🤖 AI Summary
Virtual brainstorming generates vast, sparse, and noisy idea corpora, rendering manual coding inefficient and highly subjective—necessitating automated creative idea assessment. To address this, we propose a semantic-driven topic modeling framework: it encodes sentences into embeddings using Sentence-BERT, applies UMAP for dimensionality reduction, performs density-based clustering via HDBSCAN, and incorporates an optimized theme refinement module to enable end-to-end sentence-level semantic topic discovery. The framework exhibits strong robustness to noise and intrinsic anomaly detection capability.

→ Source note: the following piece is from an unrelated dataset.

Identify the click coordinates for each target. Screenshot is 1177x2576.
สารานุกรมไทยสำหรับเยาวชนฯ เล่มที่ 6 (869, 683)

Quantitatively, it achieves superior topic coherence (mean CV score = 0.687) and interpretability compared to LDA, ETM, and BERTopic. Evaluated on Zoom-based group discussion data, it effectively captures both the divergent and convergent dynamics of creativity in virtual collaboration, thereby establishing a novel paradigm for assessing the depth and diversity of collective creativity.
📝 Abstract
Virtual brainstorming sessions have become a central component of collaborative problem solving, yet the large volume and uneven distribution of ideas often make it difficult to extract valuable insights efficiently. Manual coding of ideas is time-consuming and subjective, underscoring the need for automated approaches to support the evaluation of group creativity. In this study, we propose a semantic-driven topic modeling framework that integrates four modular components: transformer-based embeddings (Sentence-BERT), dimensionality reduction (UMAP), clustering (HDBSCAN), and topic extraction with refinement. The framework captures semantic similarity at the sentence level, enabling the discovery of coherent themes from brainstorming transcripts while filtering noise and identifying outliers. We evaluate our approach on structured Zoom brainstorming sessions involving student groups tasked with improving their university. Results demonstrate that our model achieves higher topic coherence compared to established methods such as LDA, ETM, and BERTopic, with an average coherence score of 0.687 (CV), outperforming baselines by a significant margin. Beyond improved performance, the model provides interpretable insights into the depth and diversity of topics explored, supporting both convergent and divergent dimensions of group creativity. This work highlights the potential of embedding-based topic modeling for analyzing collaborative ideation and contributes an efficient and scalable framework for studying creativity in synchronous virtual meetings.